Open chm-tm opened this issue 3 years ago • 3 comments

The following code works as intended, but is banned with NUnit2044.

var list = new List<int>();
Task.Run(async () => {
    await Task.Delay(500);
    list.Add(0);
});
Assert.That(list, Has.Count.EqualTo(1).After(1000, 1));

Maybe there are other use cases where a delegate condition isn't necessary.

To stay with the analyzers, simply use

Assert.That(() => list, Has.Count.EqualTo(1).After(1000, 1));

for now.

chm-tm avatar Mar 18 '22 20:03 chm-tm

The NUnit2044 is there to detect errors where the left-hand-side is a constant and won't change over time.

Assert.That(list.Count, Is.EqualTo(1).After(1000, 1));

Even though in the example the list instance is constant, its contents can change. I'm just wondering what the best way to fix this is.

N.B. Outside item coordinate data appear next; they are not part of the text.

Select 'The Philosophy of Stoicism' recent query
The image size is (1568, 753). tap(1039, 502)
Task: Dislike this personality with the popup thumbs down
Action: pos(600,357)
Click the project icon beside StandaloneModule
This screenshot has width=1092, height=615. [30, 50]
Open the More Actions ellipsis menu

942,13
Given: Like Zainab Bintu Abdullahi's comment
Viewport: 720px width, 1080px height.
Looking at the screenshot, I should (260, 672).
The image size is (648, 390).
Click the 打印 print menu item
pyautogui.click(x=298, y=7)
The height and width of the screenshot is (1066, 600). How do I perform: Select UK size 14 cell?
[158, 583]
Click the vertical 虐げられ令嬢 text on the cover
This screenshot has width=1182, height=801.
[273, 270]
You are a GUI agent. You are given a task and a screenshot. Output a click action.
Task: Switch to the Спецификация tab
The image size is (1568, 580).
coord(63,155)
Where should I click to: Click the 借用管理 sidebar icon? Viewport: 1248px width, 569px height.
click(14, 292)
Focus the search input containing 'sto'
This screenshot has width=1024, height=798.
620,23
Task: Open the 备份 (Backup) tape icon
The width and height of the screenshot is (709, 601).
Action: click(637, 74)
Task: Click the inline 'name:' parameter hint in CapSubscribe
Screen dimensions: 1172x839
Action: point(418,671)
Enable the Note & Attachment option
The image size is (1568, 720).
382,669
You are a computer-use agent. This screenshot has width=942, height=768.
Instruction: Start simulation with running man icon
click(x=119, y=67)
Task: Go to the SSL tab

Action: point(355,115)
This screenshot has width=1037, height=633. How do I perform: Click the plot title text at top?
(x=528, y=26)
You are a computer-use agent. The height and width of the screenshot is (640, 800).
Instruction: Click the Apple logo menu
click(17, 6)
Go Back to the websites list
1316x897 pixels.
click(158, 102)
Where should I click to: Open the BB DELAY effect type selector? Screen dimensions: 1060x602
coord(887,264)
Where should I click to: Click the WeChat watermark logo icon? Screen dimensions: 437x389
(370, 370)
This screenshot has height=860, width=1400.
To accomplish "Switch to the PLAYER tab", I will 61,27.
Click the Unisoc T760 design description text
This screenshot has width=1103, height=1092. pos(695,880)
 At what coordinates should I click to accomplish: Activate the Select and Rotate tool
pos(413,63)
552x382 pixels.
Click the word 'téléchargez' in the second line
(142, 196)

Besides Has.Count, I would say most other Has members qualify, except for Has.Attribute which wouldn't change ever. But it wouldn't change when using a delegate either. Other allowed constraints would be is Is.Empty, Is.Unique, Does.Contain

An alternative is to only trigger the rule if the left-hand-side is a value type. The problem with that is that we will not trigger enough, if there are properties that return different classes (aka strings) when called every time:

var messageSupplier = new MessageSupplier();
Assert.That(messageSupplier.Message, Does.Contain("9").After(100, 10));

manfred-brands avatar Mar 19 '22 02:03 manfred-brands

One suggestion is to not fix this at all.

Yes, NUnit works with the first version, but the suggested version with the delegate makes it clearer that the first argument is re-evaluated. Isn't it the job of the analyzer to make better/more-understandable code?

manfred-brands avatar Mar 19 '22 03:03 manfred-brands

I think that NUnit2044 happens most of the time since .After clearly expresses that the expected value has to be evaluated, but one forgets to supply the first argument in a technical manner that allows NUnit to do so.

That said, I can imagine that some fellows preferred to always use a delegate notation for enhanced readability. They do this in the same mood as they wouldn't omit an Is.True argument. In my opinion, the analyzer shouldn't get in the way here. At most, it could be configurable for teams which want it that way.

chm-tm avatar Mar 21 '22 06:03 chm-tm

From #433

Given that I've found just one single occurrence triggering the false positive, I prefer adding the () => there and continue to have reference type values covered by NUnit2044.